This crate is not an alternative of the serde_json, it only do the validation.
Currently, there is no other crates do the sames validation works on JSON, so I have to parse the dataset by a common JSON parser (sede_json) and do the same validation on its deserialized value as the comparable results.
So it would be better to compare to other crates which do the same work, but I didn't found the similar crate so far. And this is also the reason I developed this crate.
Excellent! I think your "faster%" is calculated in a way that understates the speedup. In the last row, the document is processed in a bit less than half the time, so the speedup should be a bit more than 100%.
Great to see this article, I totally agreed with the view that rejecting any invalid case by designing the right data structure.

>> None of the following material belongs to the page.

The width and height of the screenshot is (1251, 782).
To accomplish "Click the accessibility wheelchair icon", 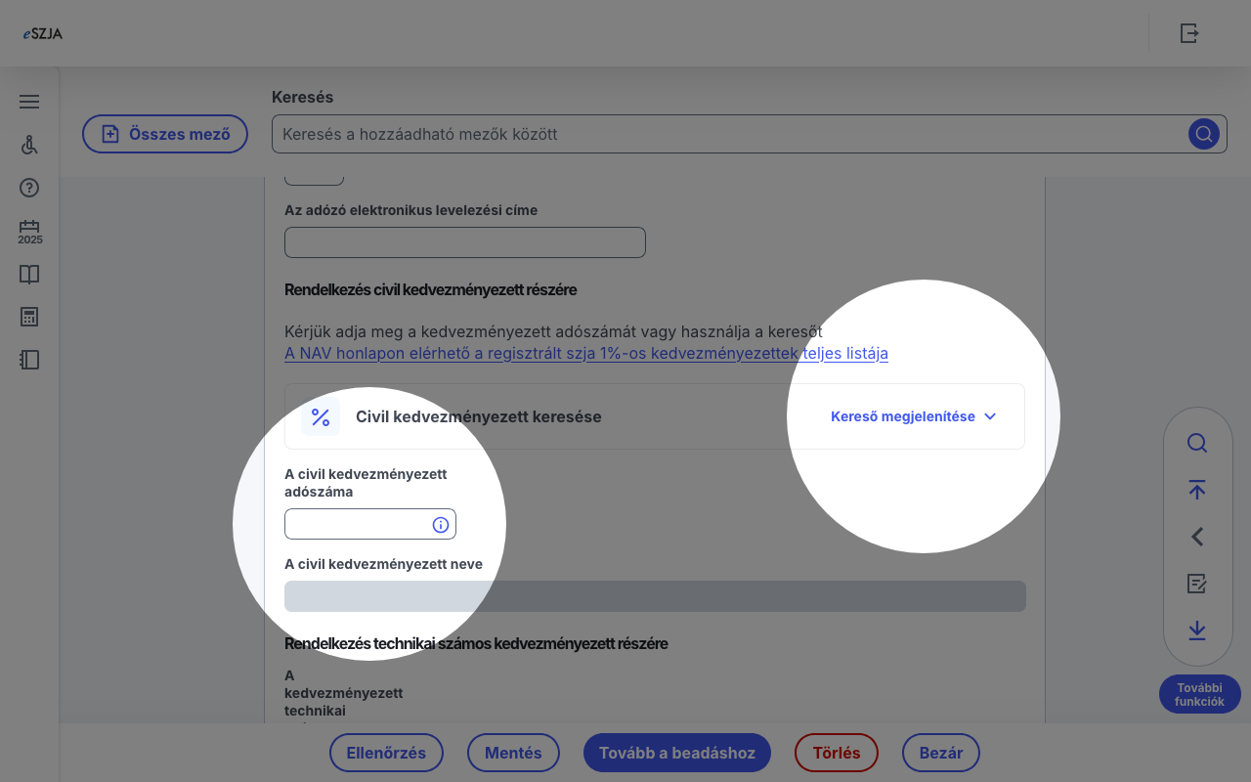I will pos(29,145).
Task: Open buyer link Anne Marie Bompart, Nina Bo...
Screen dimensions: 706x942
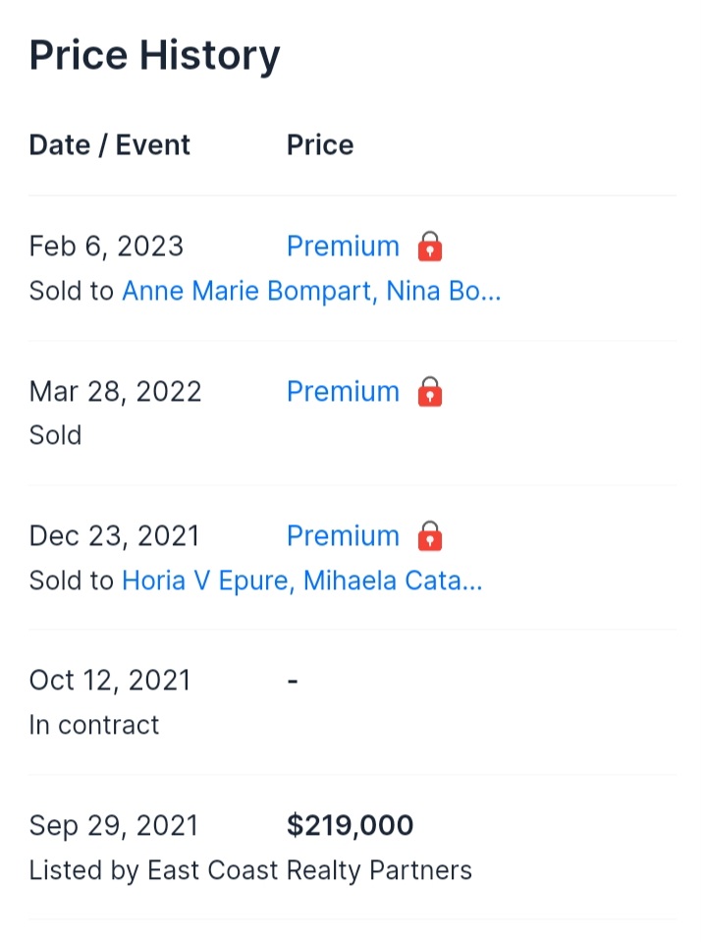Action: [x=311, y=291]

Unfortunately, it is hard to achieve it in practice and people even don't realize this, JSON Object is a good example, Human are incline expecting the duplicated key is not allowed in JSON, but it happens.
For this goal, I think the Protobuf is good way to eliminate the possible invalid data for data transportation.
Perhaps checking a service's behavior in response to such JSON is high on the security researcher's list of things to do that are high priority and simple.
Btw YAML would be a proper superset of JSON if it wasn't for the fact that yaml doesn't allow repeated fields while JSON is relaxed about that.
That's just a small detail though. You can for all intents and purposes out JSON objects in YAML files and I'm still puzzled while so many people fiddle with indent in helm templates instead of just using toJson
Some YAML parsers support duplicate keys (IIRC, Ruby does…or at least whatever GitLab uses does). The disparate state of YAML parsers is what makes me sad about it…it seems like just a hard spec to implement.